**EXERCISE AIM**. Render the items between the lines holding "Identify the location of imported" and "Looking at the image, I should click on (680, 67).", inclusive, as a Markdown table with the columns Row and Text, where Row numbers each line and Text holds the line. Leave out blank lines.

**DATA EXTRACT**.
--------------------------------
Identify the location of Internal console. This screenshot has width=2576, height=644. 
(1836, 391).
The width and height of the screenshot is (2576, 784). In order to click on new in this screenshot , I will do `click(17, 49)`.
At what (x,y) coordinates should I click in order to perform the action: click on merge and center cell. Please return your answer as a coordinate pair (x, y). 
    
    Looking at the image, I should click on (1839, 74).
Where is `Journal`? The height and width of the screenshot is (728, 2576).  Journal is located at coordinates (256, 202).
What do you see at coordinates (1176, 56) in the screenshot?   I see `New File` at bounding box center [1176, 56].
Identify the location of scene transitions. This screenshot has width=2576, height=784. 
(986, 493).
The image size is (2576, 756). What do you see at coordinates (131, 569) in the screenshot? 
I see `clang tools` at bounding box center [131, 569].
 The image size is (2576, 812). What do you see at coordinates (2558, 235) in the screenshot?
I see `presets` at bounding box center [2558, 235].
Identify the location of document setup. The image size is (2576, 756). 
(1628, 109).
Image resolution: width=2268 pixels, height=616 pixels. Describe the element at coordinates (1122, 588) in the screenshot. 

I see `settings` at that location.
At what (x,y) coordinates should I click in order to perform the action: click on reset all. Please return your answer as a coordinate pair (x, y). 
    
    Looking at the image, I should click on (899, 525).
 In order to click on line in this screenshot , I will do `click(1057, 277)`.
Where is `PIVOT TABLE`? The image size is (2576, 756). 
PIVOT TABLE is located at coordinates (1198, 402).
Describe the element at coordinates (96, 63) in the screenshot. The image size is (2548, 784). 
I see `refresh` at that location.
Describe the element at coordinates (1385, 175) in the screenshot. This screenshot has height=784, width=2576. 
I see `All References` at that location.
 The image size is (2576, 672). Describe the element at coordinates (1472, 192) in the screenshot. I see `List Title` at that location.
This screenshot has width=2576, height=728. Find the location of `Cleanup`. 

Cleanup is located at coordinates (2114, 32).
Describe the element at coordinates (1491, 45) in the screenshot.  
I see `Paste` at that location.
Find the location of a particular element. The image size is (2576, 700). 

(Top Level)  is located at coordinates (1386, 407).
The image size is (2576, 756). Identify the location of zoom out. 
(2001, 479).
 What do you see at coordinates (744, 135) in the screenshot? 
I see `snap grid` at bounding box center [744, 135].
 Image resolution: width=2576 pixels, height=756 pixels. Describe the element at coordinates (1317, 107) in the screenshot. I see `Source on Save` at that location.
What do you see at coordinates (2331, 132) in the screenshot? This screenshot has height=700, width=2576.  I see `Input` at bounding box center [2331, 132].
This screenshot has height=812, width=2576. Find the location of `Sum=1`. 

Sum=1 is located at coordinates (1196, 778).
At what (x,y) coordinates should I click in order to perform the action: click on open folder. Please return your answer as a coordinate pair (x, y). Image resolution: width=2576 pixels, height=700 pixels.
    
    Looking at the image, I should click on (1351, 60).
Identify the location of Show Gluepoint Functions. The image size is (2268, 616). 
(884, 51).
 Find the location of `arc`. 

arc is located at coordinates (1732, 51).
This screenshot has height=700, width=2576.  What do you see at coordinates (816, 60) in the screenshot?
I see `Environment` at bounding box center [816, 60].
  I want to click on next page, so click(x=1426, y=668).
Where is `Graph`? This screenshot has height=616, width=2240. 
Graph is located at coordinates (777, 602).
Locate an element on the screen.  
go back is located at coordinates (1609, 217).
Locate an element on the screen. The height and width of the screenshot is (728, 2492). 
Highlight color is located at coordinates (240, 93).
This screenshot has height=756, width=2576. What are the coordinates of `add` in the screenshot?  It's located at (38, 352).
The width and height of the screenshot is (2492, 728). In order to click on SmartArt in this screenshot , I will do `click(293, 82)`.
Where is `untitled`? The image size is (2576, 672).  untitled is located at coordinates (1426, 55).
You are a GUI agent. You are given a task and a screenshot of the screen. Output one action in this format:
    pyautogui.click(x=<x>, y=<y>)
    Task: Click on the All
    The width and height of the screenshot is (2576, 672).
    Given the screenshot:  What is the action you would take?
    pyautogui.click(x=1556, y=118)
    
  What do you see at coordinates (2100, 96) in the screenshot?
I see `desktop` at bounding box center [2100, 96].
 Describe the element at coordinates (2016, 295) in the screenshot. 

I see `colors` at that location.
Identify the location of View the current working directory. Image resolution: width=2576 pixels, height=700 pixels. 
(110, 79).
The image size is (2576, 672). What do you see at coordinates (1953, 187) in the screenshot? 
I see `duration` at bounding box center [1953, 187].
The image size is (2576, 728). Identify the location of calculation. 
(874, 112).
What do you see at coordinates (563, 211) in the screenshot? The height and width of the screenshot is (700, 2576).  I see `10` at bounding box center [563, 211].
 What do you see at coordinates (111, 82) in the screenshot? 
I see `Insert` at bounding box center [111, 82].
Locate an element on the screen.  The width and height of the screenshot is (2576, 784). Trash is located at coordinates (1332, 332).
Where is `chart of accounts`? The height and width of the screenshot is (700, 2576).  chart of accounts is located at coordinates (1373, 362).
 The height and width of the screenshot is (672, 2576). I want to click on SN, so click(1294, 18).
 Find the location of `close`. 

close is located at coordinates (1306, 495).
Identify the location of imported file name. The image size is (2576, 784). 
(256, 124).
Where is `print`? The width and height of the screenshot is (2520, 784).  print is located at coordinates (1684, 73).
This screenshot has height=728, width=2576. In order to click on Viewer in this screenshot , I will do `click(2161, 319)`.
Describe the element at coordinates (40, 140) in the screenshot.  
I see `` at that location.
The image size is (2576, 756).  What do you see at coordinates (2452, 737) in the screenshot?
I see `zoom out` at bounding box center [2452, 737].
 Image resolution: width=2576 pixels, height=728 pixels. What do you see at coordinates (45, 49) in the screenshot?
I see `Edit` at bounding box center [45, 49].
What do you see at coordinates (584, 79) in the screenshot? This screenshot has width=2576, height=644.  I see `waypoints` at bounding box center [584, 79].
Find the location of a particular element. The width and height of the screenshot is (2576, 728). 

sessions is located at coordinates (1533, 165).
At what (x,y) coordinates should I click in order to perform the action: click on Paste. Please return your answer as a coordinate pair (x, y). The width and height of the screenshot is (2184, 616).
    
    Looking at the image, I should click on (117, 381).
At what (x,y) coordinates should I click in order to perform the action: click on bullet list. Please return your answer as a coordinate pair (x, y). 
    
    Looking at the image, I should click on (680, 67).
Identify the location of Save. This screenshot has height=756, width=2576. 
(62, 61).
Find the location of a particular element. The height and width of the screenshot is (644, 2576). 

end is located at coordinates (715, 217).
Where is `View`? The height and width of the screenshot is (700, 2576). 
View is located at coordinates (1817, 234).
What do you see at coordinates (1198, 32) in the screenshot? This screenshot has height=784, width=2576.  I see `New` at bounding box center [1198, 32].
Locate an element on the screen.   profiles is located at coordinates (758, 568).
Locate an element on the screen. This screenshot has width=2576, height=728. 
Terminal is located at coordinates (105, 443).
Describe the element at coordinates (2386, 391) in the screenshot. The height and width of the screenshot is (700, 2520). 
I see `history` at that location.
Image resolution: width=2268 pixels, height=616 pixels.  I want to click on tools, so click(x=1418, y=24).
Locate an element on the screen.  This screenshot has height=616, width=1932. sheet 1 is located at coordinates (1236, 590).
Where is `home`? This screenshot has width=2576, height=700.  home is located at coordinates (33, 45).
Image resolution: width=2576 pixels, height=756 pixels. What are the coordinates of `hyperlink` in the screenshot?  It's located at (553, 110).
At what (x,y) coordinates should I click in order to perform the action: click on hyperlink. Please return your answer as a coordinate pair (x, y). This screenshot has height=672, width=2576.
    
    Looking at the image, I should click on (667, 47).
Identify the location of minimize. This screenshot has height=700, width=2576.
--------------------------------
**ANSWER FOR THE TASK**.
| Row | Text |
|---|---|
| 1 | Identify the location of imported file name. The image size is (2576, 784).  |
| 2 | (256, 124). |
| 3 | Where is `print`? The width and height of the screenshot is (2520, 784).  print is located at coordinates (1684, 73). |
| 4 | This screenshot has height=728, width=2576. In order to click on Viewer in this screenshot , I will do `click(2161, 319)`. |
| 5 | Describe the element at coordinates (40, 140) in the screenshot.   |
| 6 | I see `` at that location. |
| 7 | The image size is (2576, 756).  What do you see at coordinates (2452, 737) in the screenshot? |
| 8 | I see `zoom out` at bounding box center [2452, 737]. |
| 9 |  Image resolution: width=2576 pixels, height=728 pixels. What do you see at coordinates (45, 49) in the screenshot? |
| 10 | I see `Edit` at bounding box center [45, 49]. |
| 11 | What do you see at coordinates (584, 79) in the screenshot? This screenshot has width=2576, height=644.  I see `waypoints` at bounding box center [584, 79]. |
| 12 | Find the location of a particular element. The width and height of the screenshot is (2576, 728).  |
| 13 | sessions is located at coordinates (1533, 165). |
| 14 | At what (x,y) coordinates should I click in order to perform the action: click on Paste. Please return your answer as a coordinate pair (x, y). The width and height of the screenshot is (2184, 616). |
| 15 |     Looking at the image, I should click on (117, 381). |
| 16 | At what (x,y) coordinates should I click in order to perform the action: click on bullet list. Please return your answer as a coordinate pair (x, y).  |
| 17 |     Looking at the image, I should click on (680, 67). |